BSM: What is the biggest challenge with BSM today?

AG: The biggest issue is the changing paradigm of IT infrastructure e.g. the move to virtualization, private clouds, and public clouds with all its variants, IaaS, PaaS, SaaS. We are not yet seeing the effect of these changes on IT shops. This will take years as organizations morph themselves to benefit from the new capabilities. And these changes will be radical – internal IT infrastructure and the teams that manage them will be eliminated.

The BSM concepts were designed 10 years ago and the solution – because of the modeling issue – is hard and lengthy to implement, slow to react to change, and by nature not agile. That is exactly the opposite of what is needed today, and so these tools are now becoming one of the shackles that are blocking the move to the new IT infrastructure. I am afraid that unless a new breed of BSM tools is created, BSM as we know it today will disappear.

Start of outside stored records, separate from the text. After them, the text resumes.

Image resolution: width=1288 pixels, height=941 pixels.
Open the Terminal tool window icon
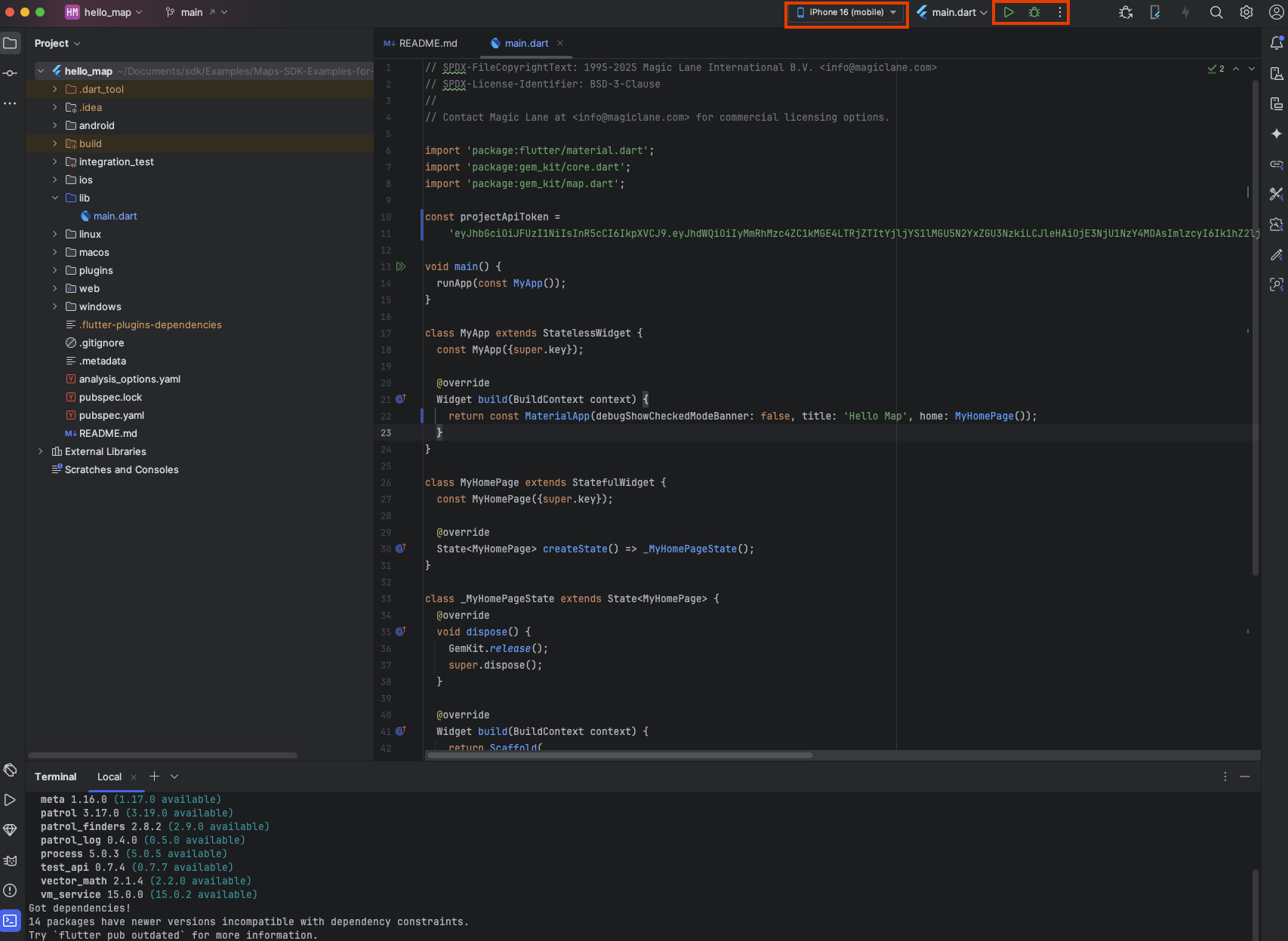click(10, 921)
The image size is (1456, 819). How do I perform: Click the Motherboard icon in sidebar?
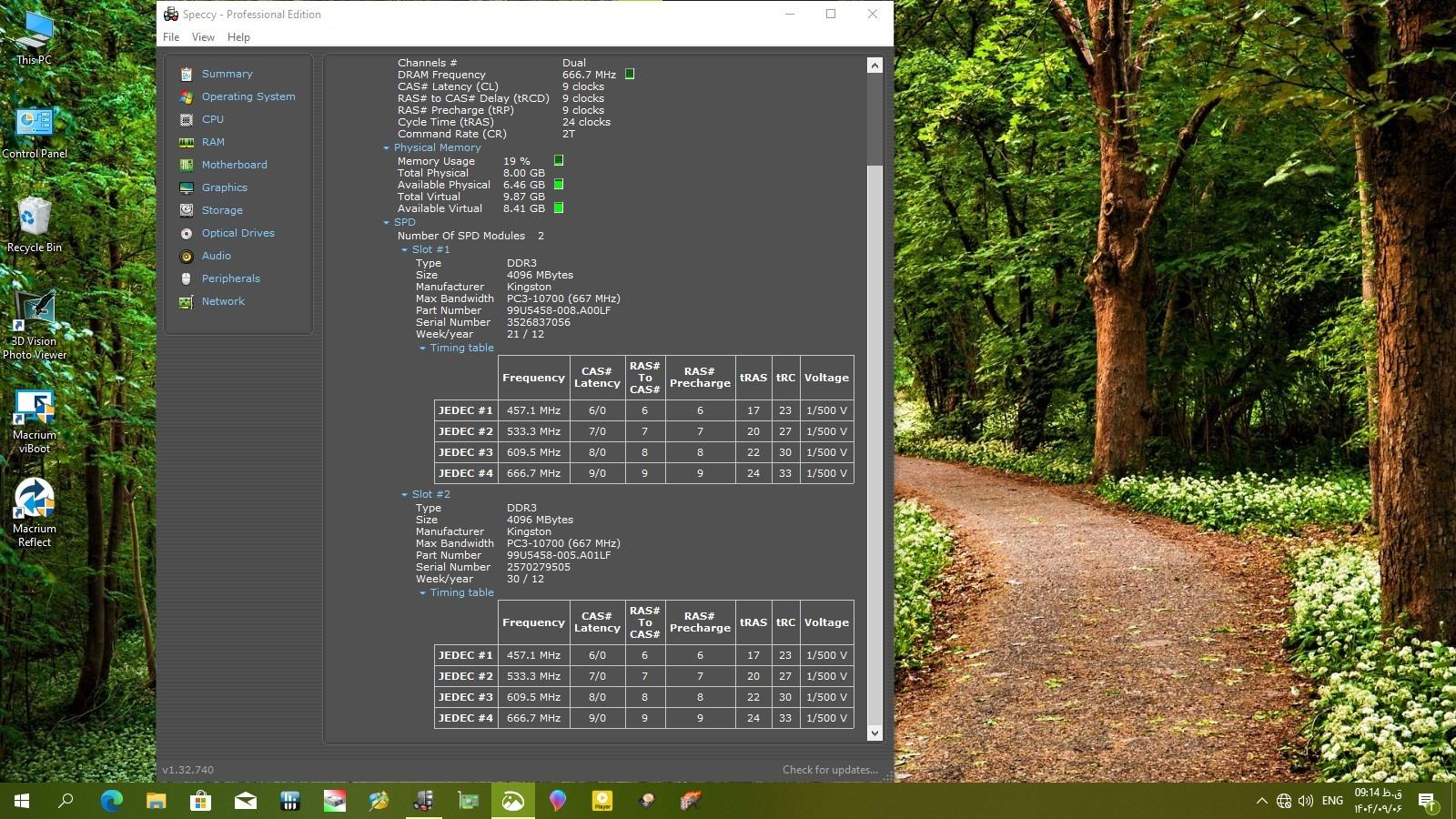(187, 166)
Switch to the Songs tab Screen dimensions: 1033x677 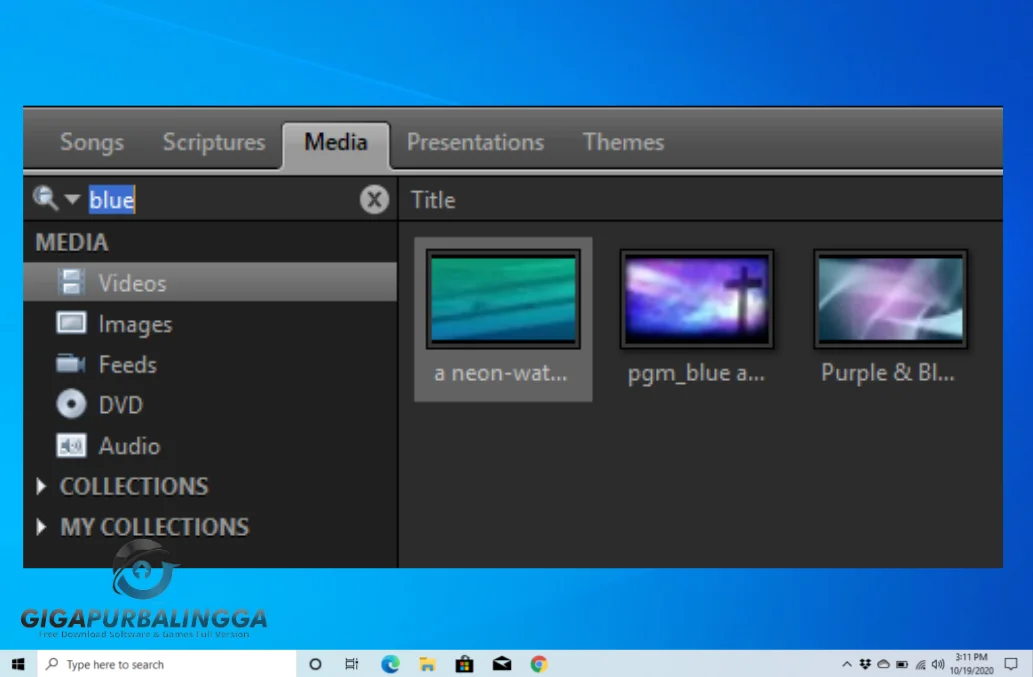tap(92, 142)
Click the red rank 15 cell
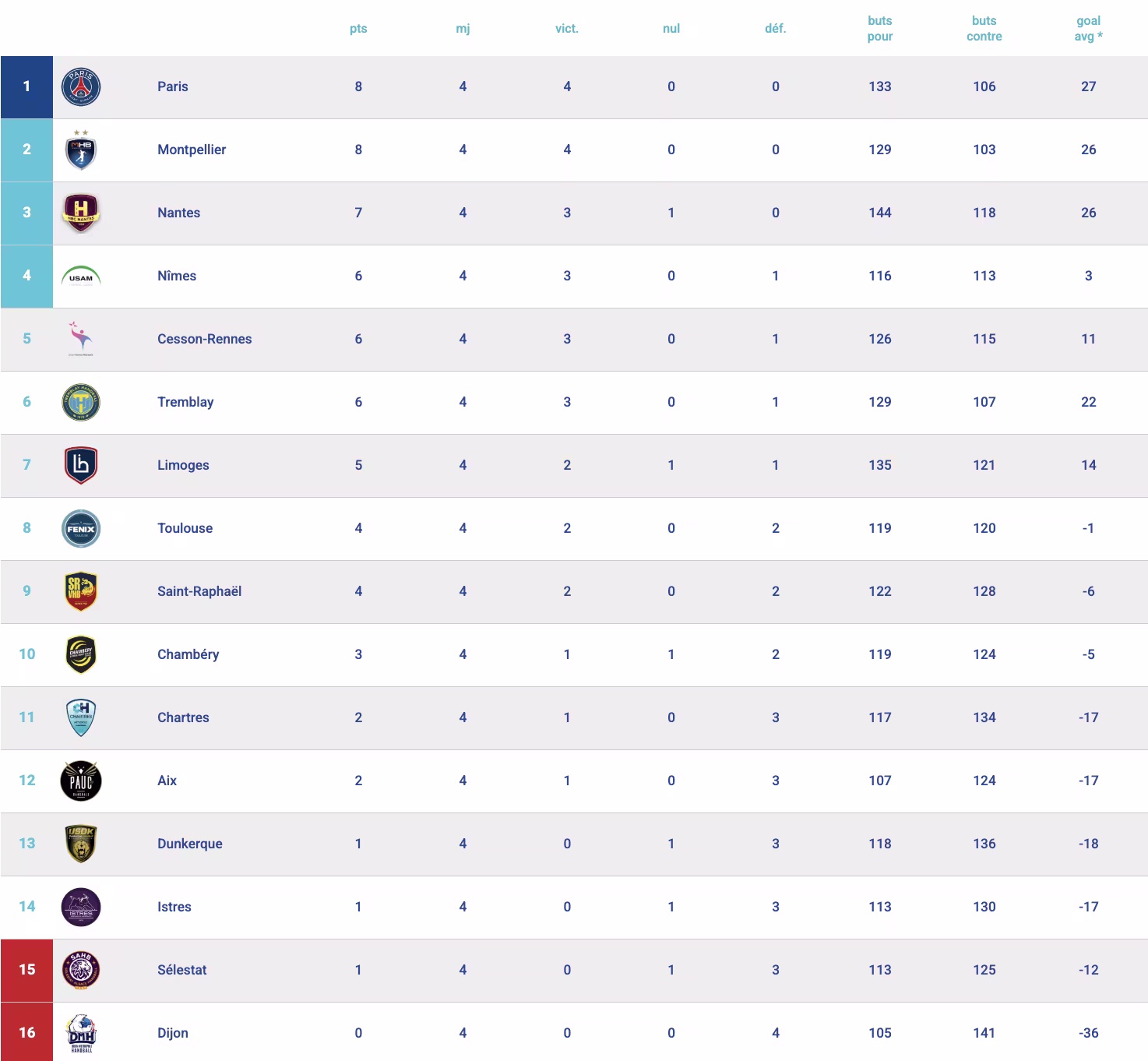Screen dimensions: 1148x1061 pyautogui.click(x=26, y=970)
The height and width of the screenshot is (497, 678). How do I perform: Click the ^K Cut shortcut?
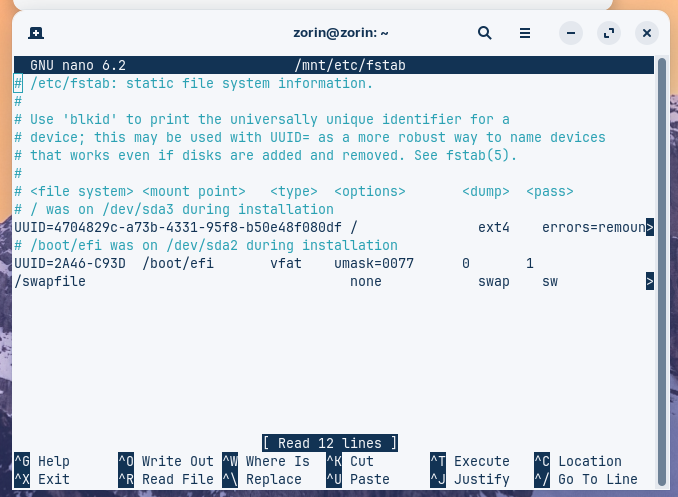(350, 461)
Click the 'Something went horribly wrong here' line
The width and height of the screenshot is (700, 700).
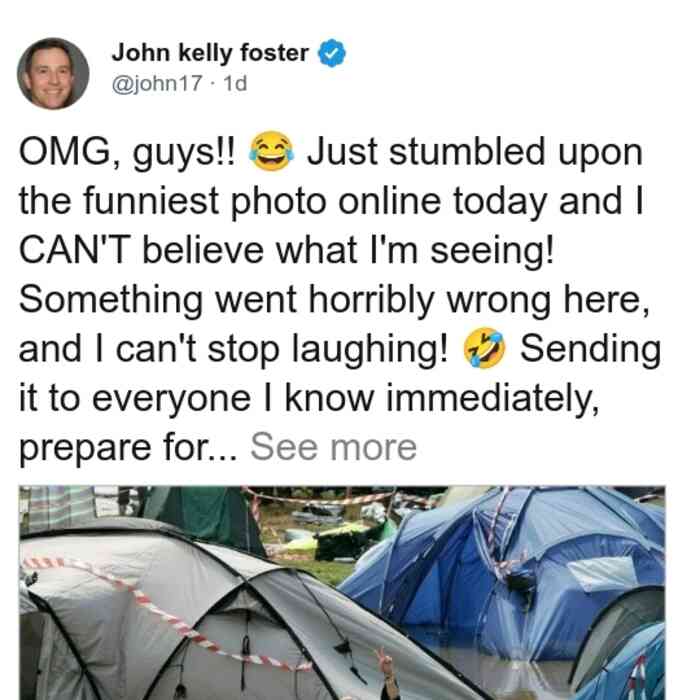tap(334, 300)
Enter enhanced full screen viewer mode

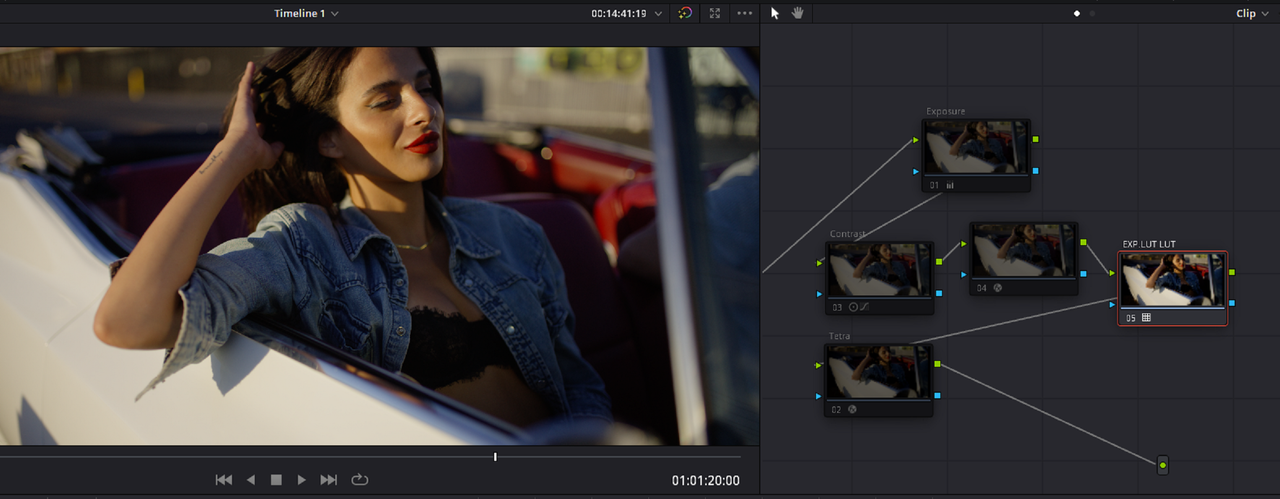point(715,13)
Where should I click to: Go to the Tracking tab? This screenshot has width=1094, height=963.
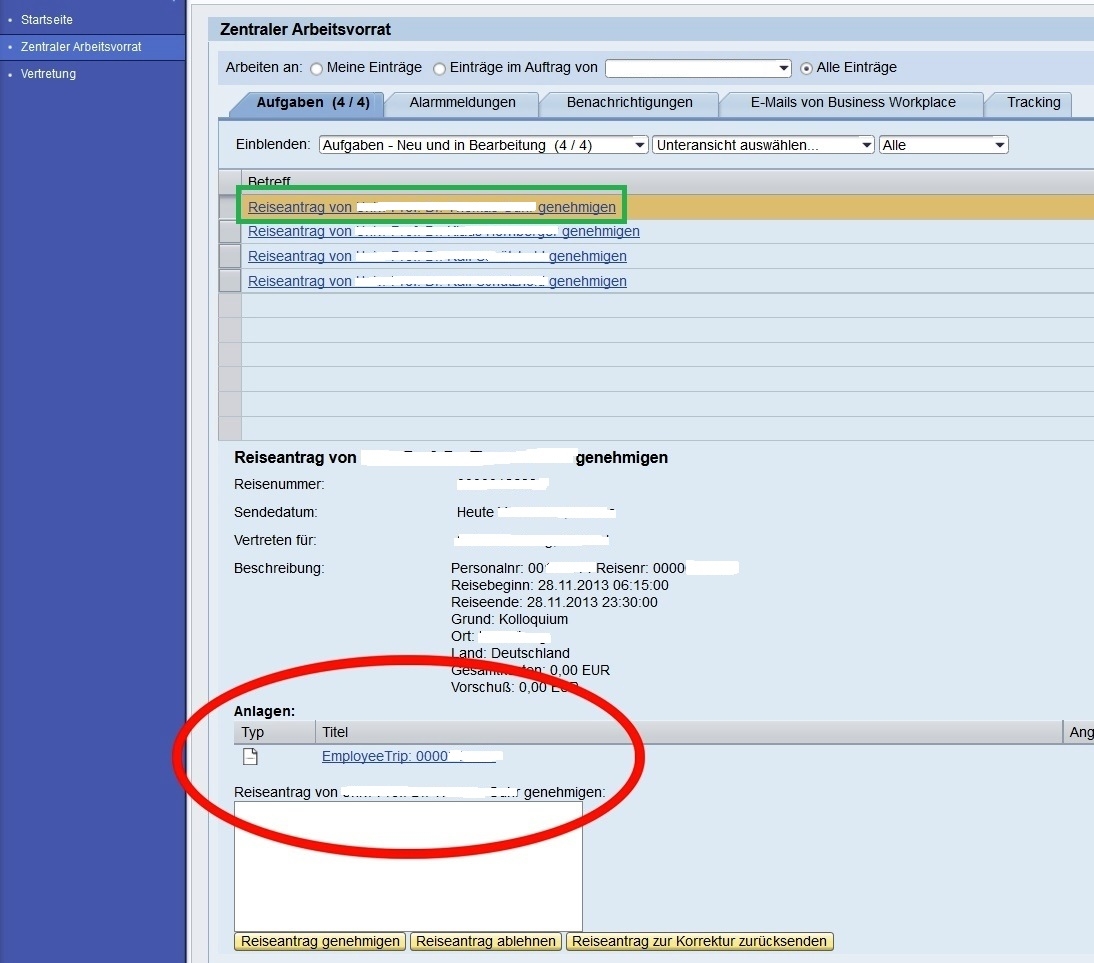tap(1033, 103)
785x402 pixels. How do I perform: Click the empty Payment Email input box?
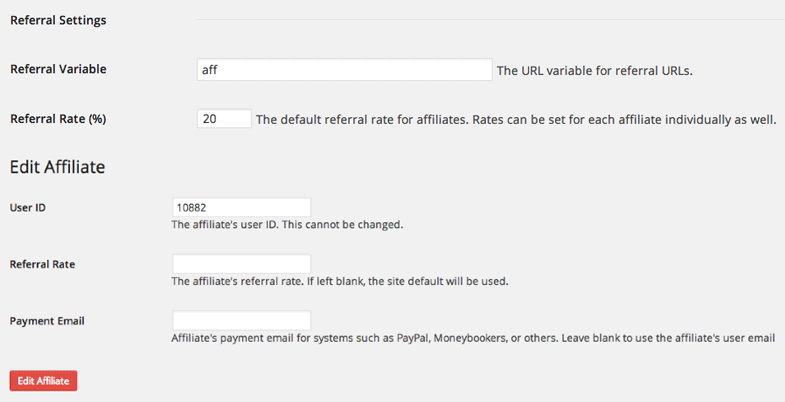241,320
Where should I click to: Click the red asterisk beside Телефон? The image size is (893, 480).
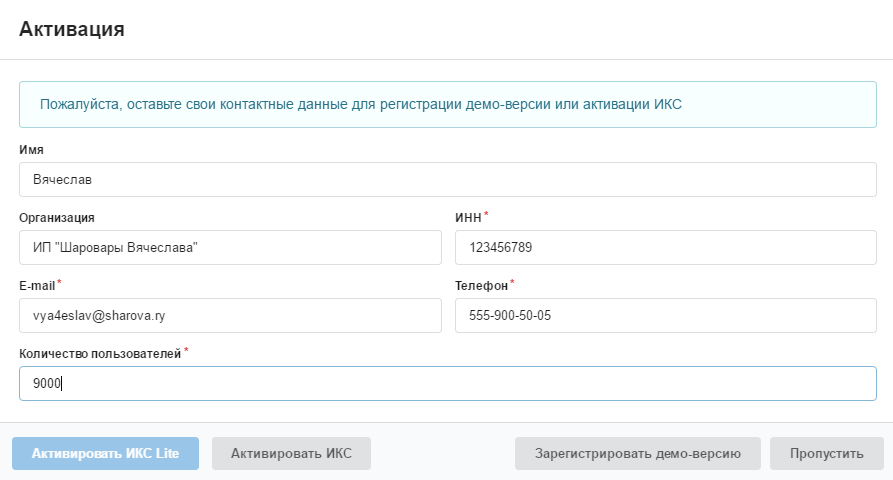coord(512,282)
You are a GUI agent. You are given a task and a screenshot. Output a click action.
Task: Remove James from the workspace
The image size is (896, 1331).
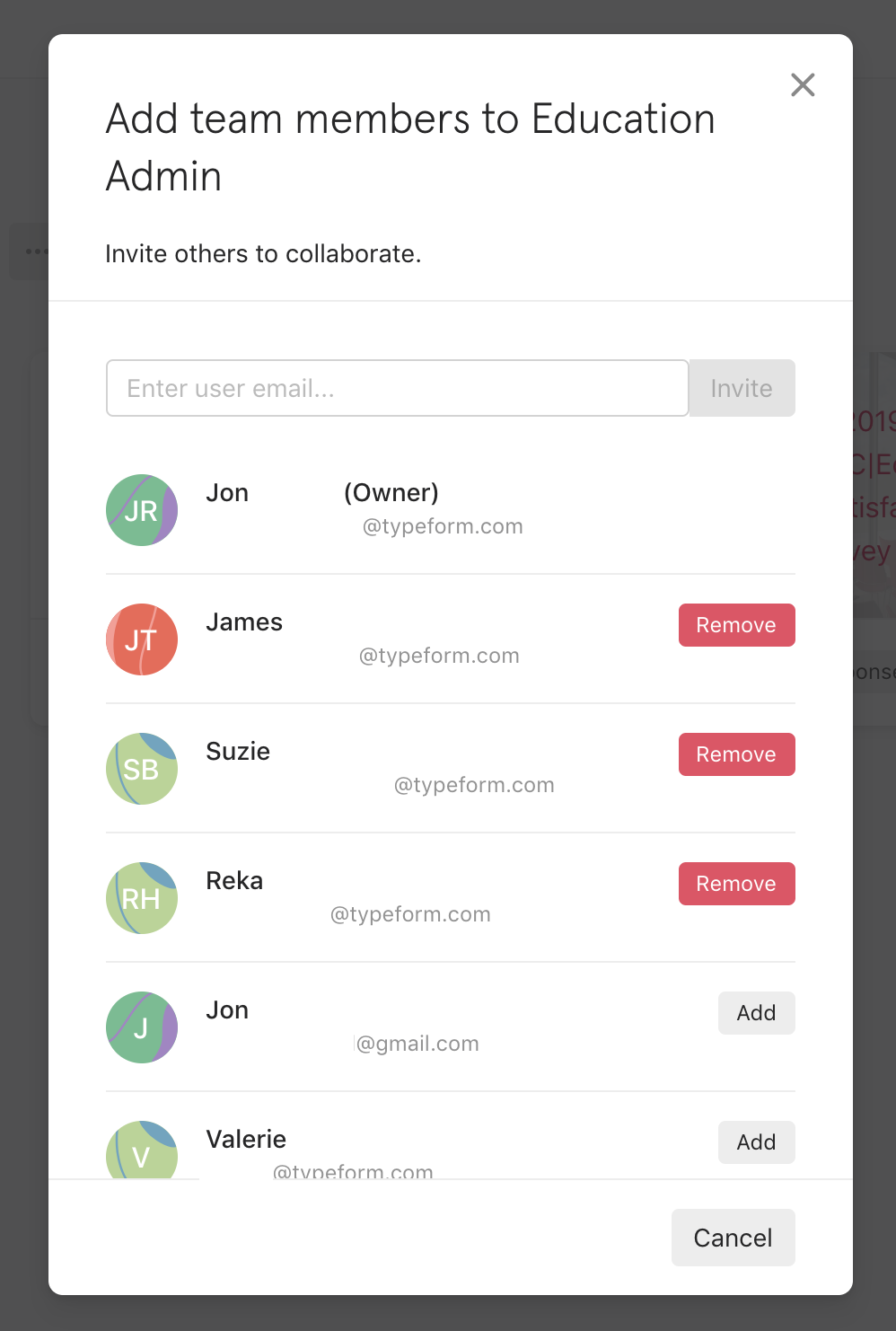(737, 625)
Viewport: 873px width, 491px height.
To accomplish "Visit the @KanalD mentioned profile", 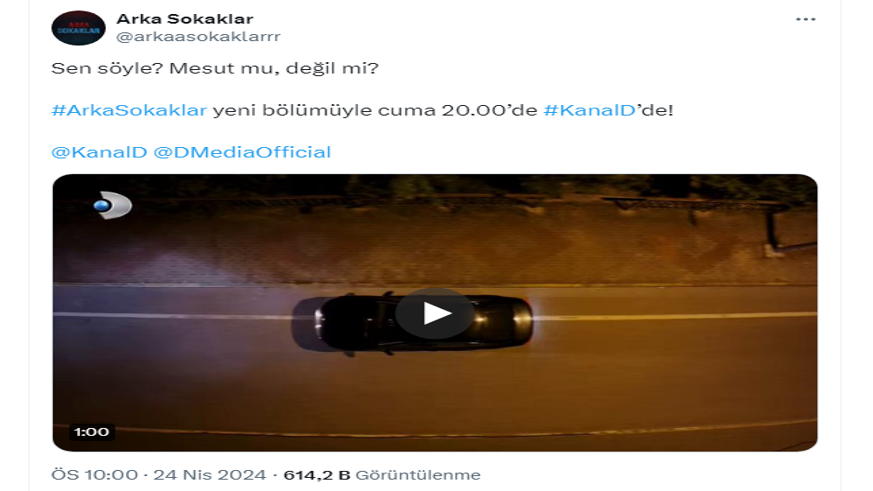I will pos(99,152).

BSM: What do you consider “true BSM”?

AG: A true BSM solution is any solution that allows organizations to manage their IT infrastructure and their applications from the quality of the service that it provides to the business. At the heart of such a solution is a map or a model of each service that allows the organization to understand all the components that are needed in order to provide this service. A true BSM solution has a set of tools that use this mapping to provide comprehensive management of the business services, including their performance and quality of the service.